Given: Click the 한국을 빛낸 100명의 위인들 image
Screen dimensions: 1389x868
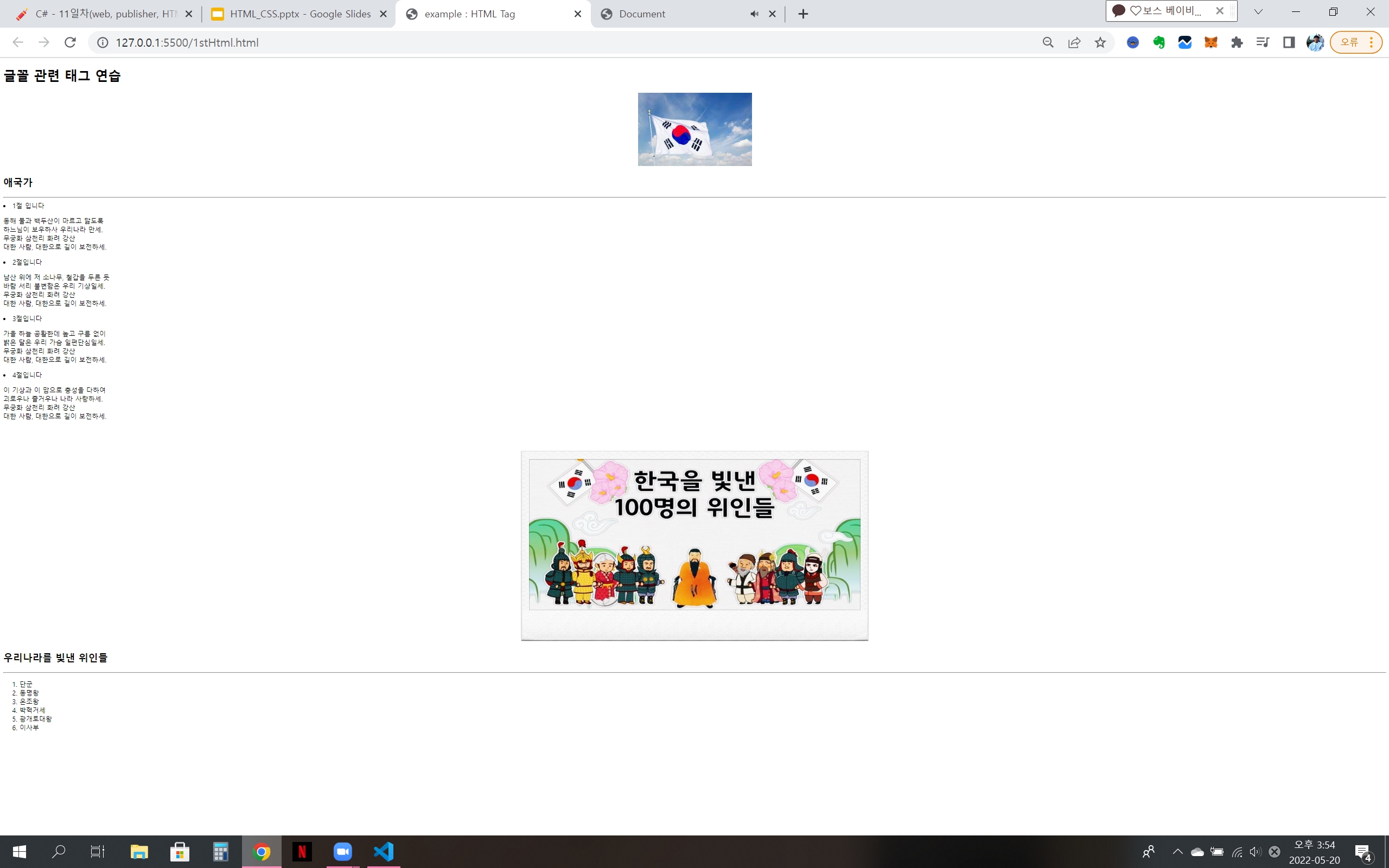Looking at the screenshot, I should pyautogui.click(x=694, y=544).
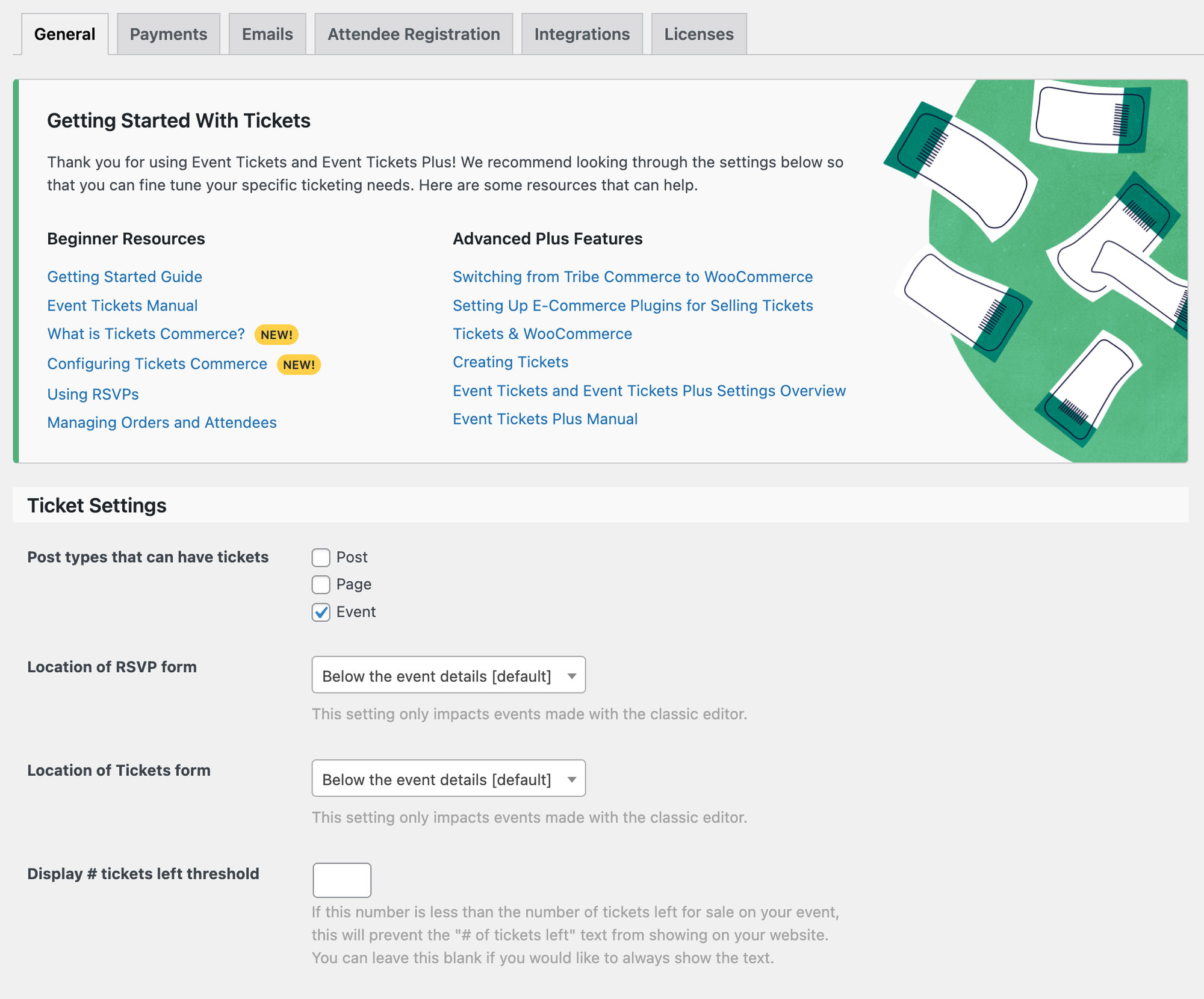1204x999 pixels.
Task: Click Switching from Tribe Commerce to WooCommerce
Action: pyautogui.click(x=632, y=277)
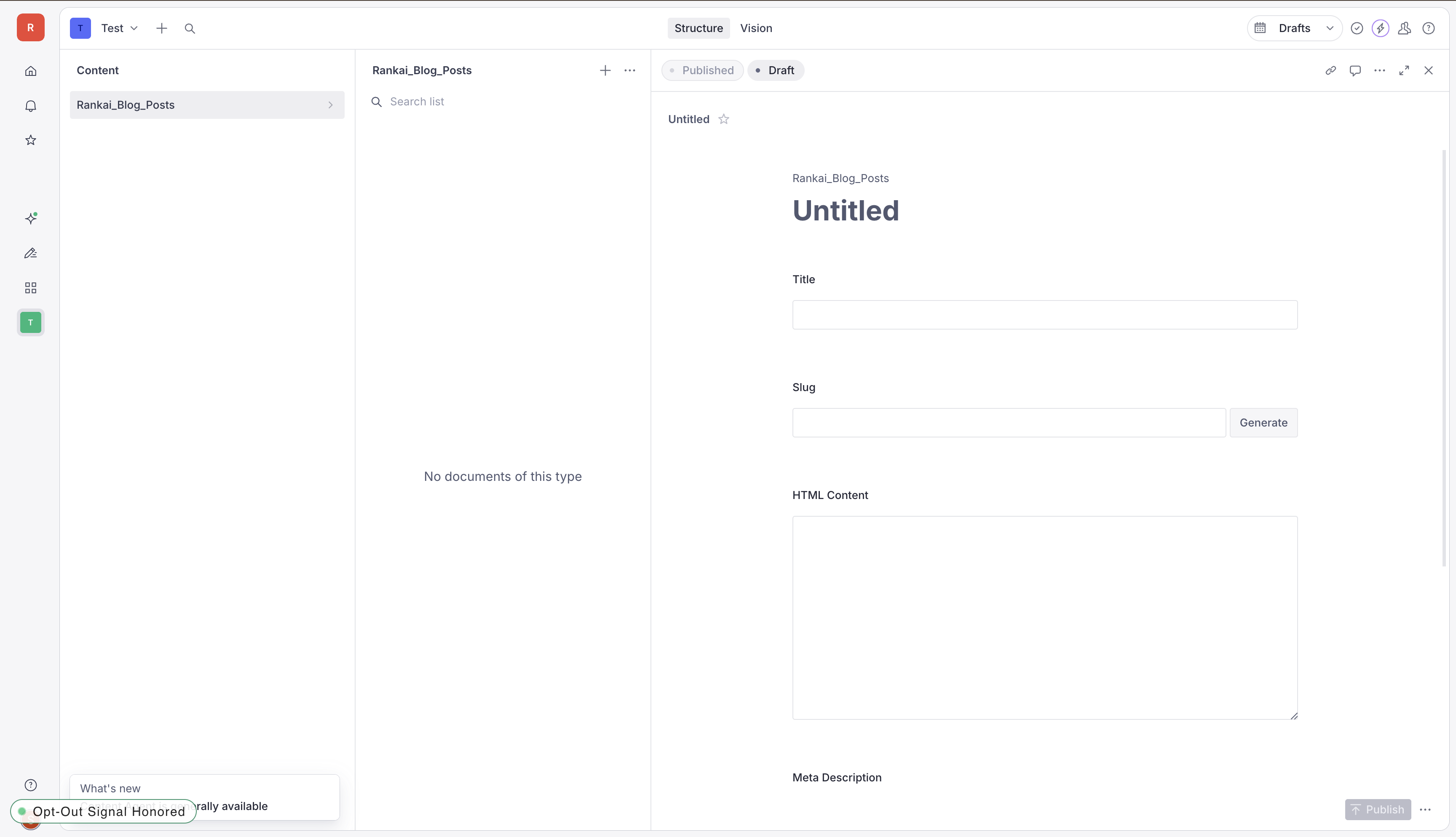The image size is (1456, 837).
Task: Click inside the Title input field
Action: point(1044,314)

+++++

→ Task brief
Please repeat each record exactly and keep every picture out of the copy.

→ Exercise response
Given: Click the 한국을 빛낸 100명의 위인들 image
Screen dimensions: 1389x868
Looking at the screenshot, I should pyautogui.click(x=694, y=544).
1204x999 pixels.
Task: Click Switching from Tribe Commerce to WooCommerce
Action: pyautogui.click(x=632, y=277)
The image size is (1456, 837).
Task: Click inside the Title input field
Action: point(1044,314)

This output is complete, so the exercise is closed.